Friday, October 18, 2013

the street of suffering

This morning I called (handsfree, of course) the Sober Husband as I drove home from driving the children to school, and I completely lost my train of thought as I passed the most eye-riveting wreck.  A mid-sized sedan had somehow become one with a large garbage truck, and it was mesmerizing.  I wished aloud that I could have had a red light so I could have gotten a better look at this really breathtaking wreck.  The Sober Husband, speaking from afar, was not able to appreciate the strange beauty of this, probably thinking his cold-blooded wife was ignoring the human cost, but I reassured him that the body of the car, where any people had been, was unscathed.  The car itself was clearly never going to be driven again, but whoever drove it would live to ride again (although probably never to see a Recology truck without shuddering).

In the afternoon Lola and I were talking as we walked to the car after school, and I distracted her.  She turned her head to speak to me and hit her temple hard on a large metal box projecting from a pole exactly at the level of her head.  I could hear the audible thwack of her skull hitting the box.  Lola was speechless with pain, and I felt sure I was to blame for this by not seeing the box and warning her in time.  The pain was horrific, and it was such a random accident.  We have parked in that same spot and walked past that pole innumerable times over the last five years.
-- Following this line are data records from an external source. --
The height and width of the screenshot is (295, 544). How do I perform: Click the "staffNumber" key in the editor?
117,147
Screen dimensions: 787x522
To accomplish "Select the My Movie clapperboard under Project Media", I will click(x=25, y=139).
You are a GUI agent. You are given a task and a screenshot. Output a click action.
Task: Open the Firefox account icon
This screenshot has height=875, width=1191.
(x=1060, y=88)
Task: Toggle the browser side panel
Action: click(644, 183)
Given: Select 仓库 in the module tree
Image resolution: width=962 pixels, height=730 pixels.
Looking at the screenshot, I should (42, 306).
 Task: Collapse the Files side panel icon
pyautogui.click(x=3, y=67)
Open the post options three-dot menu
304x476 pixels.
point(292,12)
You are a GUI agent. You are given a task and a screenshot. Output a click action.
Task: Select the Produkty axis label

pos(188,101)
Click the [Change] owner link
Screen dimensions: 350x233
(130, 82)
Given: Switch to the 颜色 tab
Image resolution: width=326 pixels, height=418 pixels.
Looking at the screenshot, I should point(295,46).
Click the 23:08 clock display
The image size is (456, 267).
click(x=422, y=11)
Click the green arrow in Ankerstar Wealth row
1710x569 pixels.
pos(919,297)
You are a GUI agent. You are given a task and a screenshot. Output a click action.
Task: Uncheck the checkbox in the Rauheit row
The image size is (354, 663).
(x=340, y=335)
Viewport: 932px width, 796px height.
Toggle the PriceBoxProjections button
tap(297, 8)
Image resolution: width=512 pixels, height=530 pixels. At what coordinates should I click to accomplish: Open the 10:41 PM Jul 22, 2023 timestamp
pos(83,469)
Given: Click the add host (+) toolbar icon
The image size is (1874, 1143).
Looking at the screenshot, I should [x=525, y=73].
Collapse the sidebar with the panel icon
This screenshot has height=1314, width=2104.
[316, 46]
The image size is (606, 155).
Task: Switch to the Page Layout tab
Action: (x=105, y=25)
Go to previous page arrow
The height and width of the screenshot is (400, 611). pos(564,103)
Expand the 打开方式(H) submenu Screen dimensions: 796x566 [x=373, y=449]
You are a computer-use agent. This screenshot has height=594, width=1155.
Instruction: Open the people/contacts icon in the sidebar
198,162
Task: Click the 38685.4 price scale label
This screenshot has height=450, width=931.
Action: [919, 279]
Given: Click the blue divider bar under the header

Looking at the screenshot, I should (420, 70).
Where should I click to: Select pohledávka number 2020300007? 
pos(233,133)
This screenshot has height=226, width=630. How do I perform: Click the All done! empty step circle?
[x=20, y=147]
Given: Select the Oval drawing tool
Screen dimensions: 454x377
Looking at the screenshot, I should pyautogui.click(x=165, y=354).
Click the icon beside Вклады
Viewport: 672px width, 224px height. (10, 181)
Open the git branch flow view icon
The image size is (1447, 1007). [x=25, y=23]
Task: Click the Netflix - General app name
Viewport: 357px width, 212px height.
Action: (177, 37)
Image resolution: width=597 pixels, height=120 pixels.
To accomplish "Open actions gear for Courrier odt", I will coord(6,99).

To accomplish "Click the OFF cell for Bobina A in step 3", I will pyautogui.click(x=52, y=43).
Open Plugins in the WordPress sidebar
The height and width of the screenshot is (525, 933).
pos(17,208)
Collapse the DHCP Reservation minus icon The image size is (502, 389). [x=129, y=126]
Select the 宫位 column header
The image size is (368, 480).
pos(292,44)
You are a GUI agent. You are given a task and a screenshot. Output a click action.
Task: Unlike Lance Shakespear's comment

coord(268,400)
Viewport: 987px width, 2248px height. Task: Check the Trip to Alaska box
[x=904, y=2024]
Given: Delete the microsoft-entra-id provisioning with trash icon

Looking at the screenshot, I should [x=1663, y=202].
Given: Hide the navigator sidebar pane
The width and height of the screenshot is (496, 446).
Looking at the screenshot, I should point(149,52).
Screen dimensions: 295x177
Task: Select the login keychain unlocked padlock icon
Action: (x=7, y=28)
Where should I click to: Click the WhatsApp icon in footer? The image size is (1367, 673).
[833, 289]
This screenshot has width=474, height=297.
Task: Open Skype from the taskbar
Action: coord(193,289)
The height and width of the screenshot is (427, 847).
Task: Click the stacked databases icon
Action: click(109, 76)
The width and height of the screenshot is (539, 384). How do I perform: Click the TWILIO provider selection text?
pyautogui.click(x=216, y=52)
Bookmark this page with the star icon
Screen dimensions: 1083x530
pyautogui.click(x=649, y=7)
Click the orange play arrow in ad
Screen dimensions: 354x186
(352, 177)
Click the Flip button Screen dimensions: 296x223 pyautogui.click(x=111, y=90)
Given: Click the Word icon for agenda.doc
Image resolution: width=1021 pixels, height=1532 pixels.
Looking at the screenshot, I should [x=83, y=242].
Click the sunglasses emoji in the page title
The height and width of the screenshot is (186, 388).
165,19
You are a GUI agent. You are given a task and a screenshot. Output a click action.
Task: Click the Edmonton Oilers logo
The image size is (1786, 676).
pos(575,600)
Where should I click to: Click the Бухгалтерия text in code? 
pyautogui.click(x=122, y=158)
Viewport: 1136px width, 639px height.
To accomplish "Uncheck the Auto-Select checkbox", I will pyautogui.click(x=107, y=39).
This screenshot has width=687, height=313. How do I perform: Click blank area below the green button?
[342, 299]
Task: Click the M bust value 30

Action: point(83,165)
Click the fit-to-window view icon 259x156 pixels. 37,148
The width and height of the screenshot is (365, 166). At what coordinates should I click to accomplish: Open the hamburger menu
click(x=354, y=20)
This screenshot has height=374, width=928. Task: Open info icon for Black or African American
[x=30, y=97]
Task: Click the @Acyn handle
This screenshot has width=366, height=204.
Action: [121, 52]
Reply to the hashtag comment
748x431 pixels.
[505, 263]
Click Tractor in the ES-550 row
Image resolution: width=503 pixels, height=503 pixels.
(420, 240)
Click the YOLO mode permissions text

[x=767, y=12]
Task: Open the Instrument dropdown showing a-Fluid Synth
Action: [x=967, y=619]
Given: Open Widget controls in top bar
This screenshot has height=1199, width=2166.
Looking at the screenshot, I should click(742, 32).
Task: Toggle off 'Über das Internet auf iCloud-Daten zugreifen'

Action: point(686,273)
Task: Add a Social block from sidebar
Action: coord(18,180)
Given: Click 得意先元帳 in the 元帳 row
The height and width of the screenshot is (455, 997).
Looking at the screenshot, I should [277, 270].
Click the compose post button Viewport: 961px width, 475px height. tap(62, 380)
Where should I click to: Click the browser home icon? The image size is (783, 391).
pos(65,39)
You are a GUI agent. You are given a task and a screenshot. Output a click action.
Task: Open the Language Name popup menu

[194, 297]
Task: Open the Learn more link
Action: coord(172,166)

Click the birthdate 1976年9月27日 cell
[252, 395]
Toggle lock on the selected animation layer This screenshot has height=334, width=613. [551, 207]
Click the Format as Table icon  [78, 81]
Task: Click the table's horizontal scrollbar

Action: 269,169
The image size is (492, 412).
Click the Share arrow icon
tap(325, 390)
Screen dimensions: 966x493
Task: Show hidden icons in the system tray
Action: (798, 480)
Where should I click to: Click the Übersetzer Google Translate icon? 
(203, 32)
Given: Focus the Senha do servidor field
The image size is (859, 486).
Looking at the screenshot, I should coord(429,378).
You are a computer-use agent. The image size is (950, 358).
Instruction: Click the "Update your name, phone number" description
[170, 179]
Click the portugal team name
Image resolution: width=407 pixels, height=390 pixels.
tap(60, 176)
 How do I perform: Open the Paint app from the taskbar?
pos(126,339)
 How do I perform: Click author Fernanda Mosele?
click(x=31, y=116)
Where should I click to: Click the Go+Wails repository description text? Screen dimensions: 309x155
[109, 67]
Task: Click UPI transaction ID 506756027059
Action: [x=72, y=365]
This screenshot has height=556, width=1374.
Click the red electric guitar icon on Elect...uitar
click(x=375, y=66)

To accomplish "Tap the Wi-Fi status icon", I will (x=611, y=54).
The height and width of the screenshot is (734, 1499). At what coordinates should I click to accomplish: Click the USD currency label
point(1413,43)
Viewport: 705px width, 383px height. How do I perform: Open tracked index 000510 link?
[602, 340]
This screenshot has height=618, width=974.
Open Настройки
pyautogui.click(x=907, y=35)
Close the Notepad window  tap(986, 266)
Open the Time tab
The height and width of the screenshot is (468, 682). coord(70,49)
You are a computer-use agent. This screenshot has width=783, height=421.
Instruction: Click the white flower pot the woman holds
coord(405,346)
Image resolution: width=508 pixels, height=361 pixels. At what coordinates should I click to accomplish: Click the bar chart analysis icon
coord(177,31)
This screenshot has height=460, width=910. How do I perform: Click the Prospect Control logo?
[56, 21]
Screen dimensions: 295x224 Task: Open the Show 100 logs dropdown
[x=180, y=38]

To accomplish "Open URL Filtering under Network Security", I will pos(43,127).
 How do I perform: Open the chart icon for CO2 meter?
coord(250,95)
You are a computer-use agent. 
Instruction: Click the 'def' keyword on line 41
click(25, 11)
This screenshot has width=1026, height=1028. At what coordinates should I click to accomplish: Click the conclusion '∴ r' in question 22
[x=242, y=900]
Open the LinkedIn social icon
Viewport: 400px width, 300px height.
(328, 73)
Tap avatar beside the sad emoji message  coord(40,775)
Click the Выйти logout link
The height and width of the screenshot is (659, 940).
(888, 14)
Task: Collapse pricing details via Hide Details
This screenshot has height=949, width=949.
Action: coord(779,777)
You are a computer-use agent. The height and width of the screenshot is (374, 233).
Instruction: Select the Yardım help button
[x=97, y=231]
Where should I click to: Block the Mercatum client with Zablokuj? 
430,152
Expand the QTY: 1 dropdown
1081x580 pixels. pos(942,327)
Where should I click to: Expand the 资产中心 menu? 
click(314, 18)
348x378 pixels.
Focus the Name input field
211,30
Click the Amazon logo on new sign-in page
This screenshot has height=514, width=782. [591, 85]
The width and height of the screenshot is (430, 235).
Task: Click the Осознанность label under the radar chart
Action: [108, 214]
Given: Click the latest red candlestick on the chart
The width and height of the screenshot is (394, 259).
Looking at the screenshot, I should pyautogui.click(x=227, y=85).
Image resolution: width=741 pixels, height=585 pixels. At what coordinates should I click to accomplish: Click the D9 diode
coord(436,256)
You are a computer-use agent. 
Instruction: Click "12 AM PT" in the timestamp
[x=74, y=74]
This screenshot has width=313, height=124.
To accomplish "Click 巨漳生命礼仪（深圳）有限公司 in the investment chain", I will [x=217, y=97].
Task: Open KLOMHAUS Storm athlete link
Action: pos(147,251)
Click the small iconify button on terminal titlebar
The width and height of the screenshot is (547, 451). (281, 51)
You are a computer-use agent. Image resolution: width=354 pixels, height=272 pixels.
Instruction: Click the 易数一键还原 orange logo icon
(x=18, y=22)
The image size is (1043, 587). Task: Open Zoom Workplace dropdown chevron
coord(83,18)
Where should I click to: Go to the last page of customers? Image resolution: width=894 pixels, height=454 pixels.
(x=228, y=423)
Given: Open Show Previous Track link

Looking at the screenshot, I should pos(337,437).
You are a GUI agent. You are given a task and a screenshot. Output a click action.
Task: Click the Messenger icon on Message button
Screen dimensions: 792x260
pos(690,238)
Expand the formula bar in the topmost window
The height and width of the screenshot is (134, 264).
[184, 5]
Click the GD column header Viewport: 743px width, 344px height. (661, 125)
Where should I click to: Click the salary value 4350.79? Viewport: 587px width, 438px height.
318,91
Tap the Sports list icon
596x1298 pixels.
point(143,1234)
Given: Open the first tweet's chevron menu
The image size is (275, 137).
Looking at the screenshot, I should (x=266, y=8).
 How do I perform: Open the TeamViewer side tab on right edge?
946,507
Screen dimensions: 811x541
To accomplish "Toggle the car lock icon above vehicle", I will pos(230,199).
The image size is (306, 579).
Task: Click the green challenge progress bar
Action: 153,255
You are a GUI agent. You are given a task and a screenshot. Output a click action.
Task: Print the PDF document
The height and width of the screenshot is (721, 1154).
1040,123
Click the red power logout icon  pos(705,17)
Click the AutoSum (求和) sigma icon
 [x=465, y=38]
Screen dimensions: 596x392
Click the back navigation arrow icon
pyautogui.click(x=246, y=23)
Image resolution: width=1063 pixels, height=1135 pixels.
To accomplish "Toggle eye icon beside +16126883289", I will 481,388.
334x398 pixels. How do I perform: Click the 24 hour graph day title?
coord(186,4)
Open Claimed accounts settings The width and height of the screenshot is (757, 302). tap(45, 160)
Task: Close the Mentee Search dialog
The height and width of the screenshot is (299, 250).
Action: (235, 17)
As Lola uncomplainingly cried from the pain in the backseat, I started the car and turned the corner, trying to console her.  Around that corner, on the same block where Lola had hurt her head, a police car was double parked with its lights flashing.  I slowed way down, and in a flash I saw what the police car was protecting:  a coroner's van, and then a body -- an actual corpse, covered with a white sheet but unmistakable -- being loaded into that van, and I heard the horrible sound of someone crying in true hysteria, screaming and crying.  Lola and I were both shocked into silence.

This  set of three random awful things all happened on the same city block during one particular day.  I could find the car accident fascinating in the absence of anyone being hurt, but the horror of the body and the awful crying had no beauty.   It felt like it could have been our tragedy, but it wasn't.  We were only passing through.